United States District Court, D. South Carolina, Orangeburg Division

October 16, 2014

Johann E. Jordan, Movant,
United States of America, Respondent.


MARGARET B. SEYMOUR, Senior District Judge.

Movant Johann E. Jordan seeks to vacate, set aside, or correct his sentence pursuant to 28 U.S.C. § 2255.


On June 16, 2010, a federal grand jury returned an indictment charging Movant with: (1) conspiring to distribute cocaine, crack cocaine, and marijuana; (2) possessing marijuana; (3) carrying a firearm in furtherance of a drug trafficking crime; and (4) being a felon in possession of a firearm. ECF No. 2 (Counts 1, 9, 10, and 11). On October 17, 2010, the Government filed an information notifying Movant that he was subject to increased penalties under 18 U.S.C. § 851 based upon his two prior drug convictions in South Carolina state court for marijuana possession with intent to distribute.[1] ECF No. 271. Movant was convicted in 2000 under S.C. Code Ann. § 44-53-370 of possession with intent to distribute marijuana, which required imprisonment of "not more than five years" or a fine of "not more than five thousand dollars, " "or both."[2] Movant was sentenced to two years imprisonment, suspended to six months probation. Second, Movant was convicted in 2005 under S.C. Code Ann. § 44-53-445 of possession of marijuana with intent to distribute within proximity to a school. See ECF No. 517-1 at 9. The statute provided that violators "must be fined not more than ten thousand dollars, or imprisoned not more than ten years, or both." S.C. Code Ann. § 44-53-445 (1976). Movant was sentenced to ten years imprisonment, suspended to twenty-four months probation.

On December 21, 2010, Movant pleaded guilty to the possession of marijuana and carrying a firearm in furtherance of a drug trafficking crime pursuant to a written plea agreement. ECF Nos. 299 & 307. On May 17, 2011, the court held a sentencing hearing. ECF No. 413. Due to Movant's two prior drug convictions, the court sentenced Movant as a "career offender" under U.S.S.G. § 4B1.1, which subjected him to an enhanced sentence. ECF Nos. 415 & 416. The court sentenced Movant to a 152-month term of imprisonment, to be followed by 4 years of supervised release. ECF No. 415. Judgment was entered on May 19, 2011. ECF No. 415.

Movant timely filed this § 2255 motion on January 26, 2012. ECF No. 517. On January 27, 2012, the court issued an order advising the Government to file a response within thirty days. ECF No. 518. On March 8, 2012, the Government filed a response in opposition and a motion for summary judgment. ECF Nos. 525 & 526. Movant subsequently filed two motions to amend (ECF Nos. 533 & 558) and retained counsel, who also filed additional briefing. See ECF No. 620. The motions to amend are granted. The court has considered Movant's additional arguments in disposing of this matter.


Movant argues that he received ineffective assistance of counsel. Movant contends counsel was ineffective for (1) "not knowing the law of the circuit, " especially as it related to sentencing, and for (2) "failure to challenge drug weights in applying [sentencing] enhancements." ECF No. 517 at 4-5. Petitioner also requests an evidentiary hearing. ECF No. 17 at 7. As presented in his briefing, the crux of Movant's argument as to both claims is that had counsel forecast the impact of Carachuri-Rosendo v. Holder , 560 U.S. 563 (2010), and United States v. Simmons , 649 F.3d 237 (4th Cir. 2011), Movant would not have been subjected to the career offender enhancement and would have received a lesser sentence.

**THE TASK:**
Decide whether each statement agrees with the court opinion. Answer yes or no for each, and quote the words of the court opinion that settle it.
1. Movant pleaded guilty to possessing marijuana and carrying a firearm in furtherance of a drug trafficking crime.
2. Movant's prison term was to be followed by five years of supervised release.
3. The court denied Movant's motions to amend.
The material after this point is separate from the court opinion.

**DATA LINES:**
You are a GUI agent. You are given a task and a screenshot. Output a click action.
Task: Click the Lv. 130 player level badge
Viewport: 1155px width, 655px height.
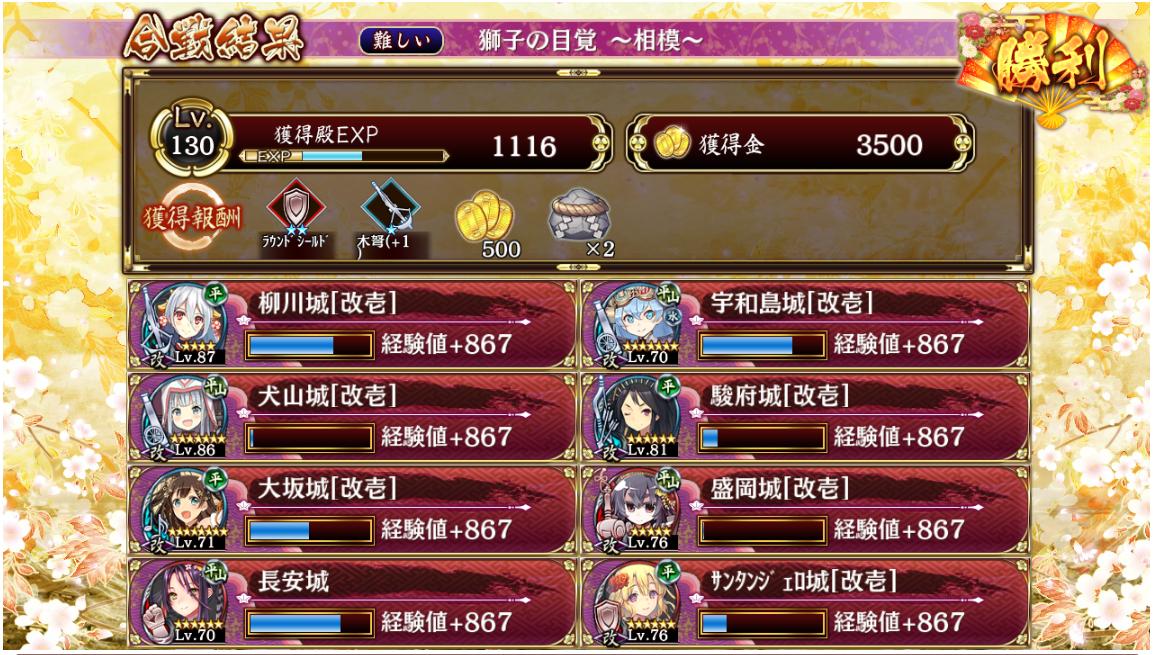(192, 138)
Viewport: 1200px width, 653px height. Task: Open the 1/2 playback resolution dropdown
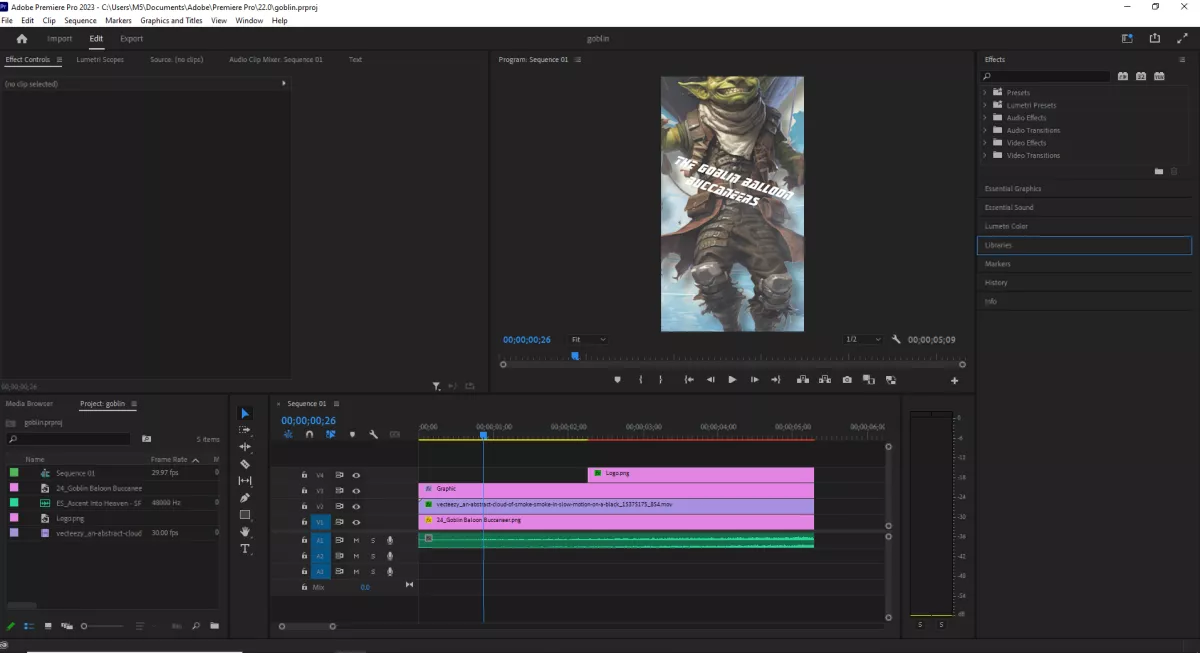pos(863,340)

...

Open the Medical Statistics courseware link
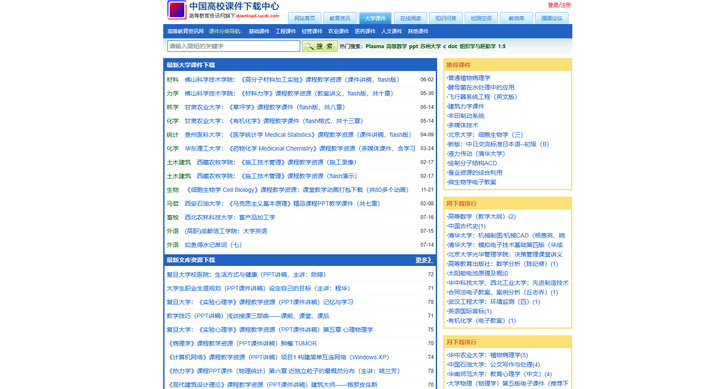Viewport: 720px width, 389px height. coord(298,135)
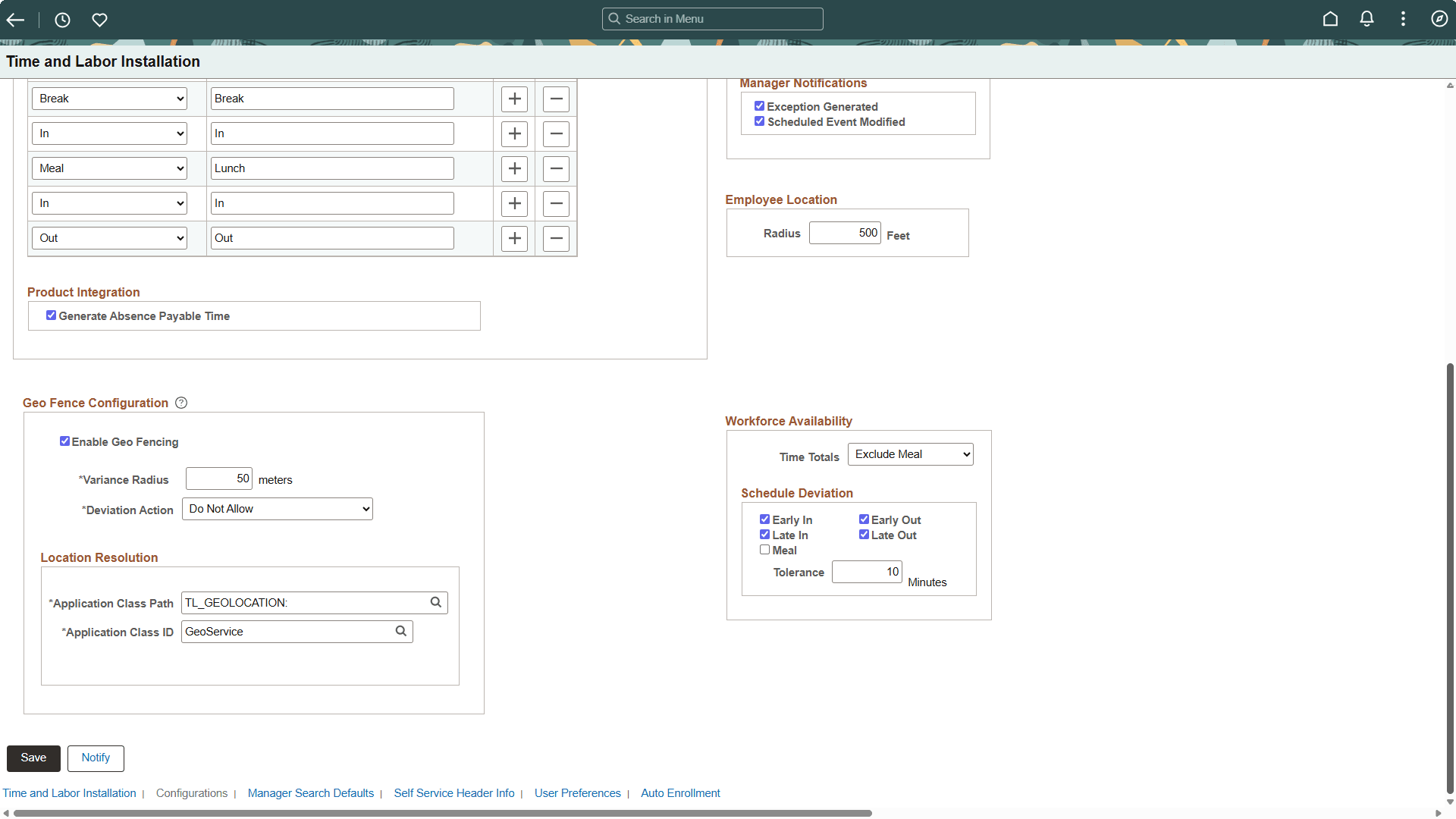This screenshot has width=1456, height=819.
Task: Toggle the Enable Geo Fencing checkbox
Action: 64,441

==

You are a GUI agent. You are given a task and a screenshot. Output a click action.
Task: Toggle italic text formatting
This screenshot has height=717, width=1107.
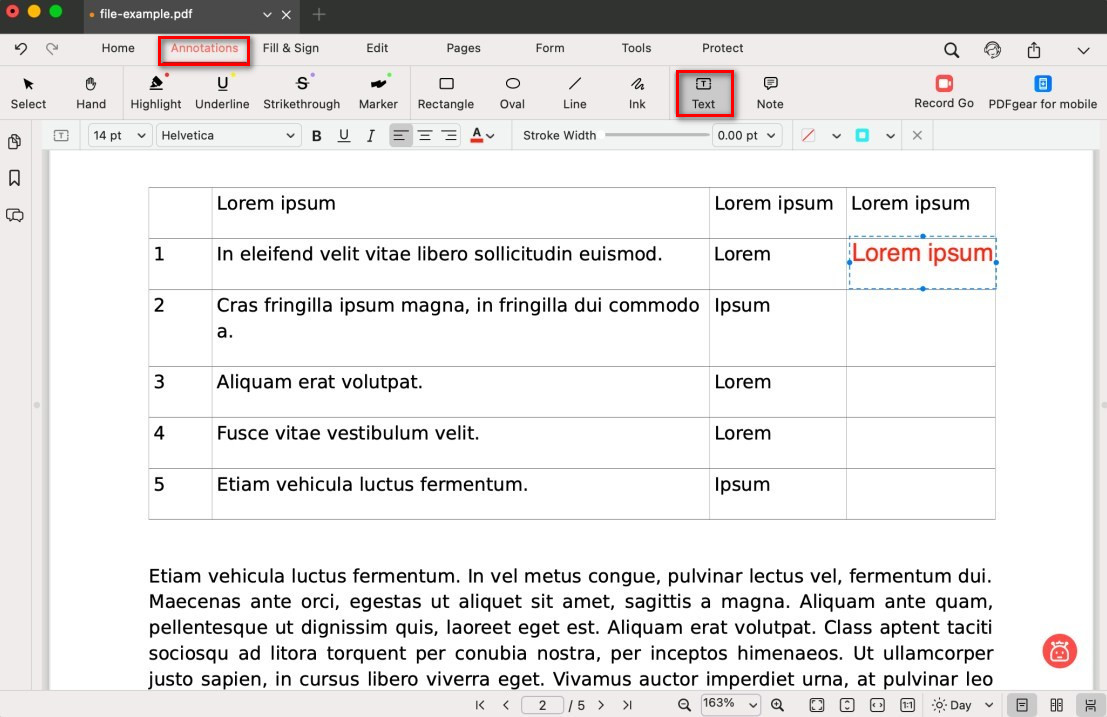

**RESPONSE:**
1. Yes: "Movant pleaded guilty to the possession of marijuana and carrying a firearm in furtherance of a drug trafficking crime pursuant to a written plea agreement."
2. No: "to be followed by 4 years of supervised release."
3. No: "The motions to amend are granted."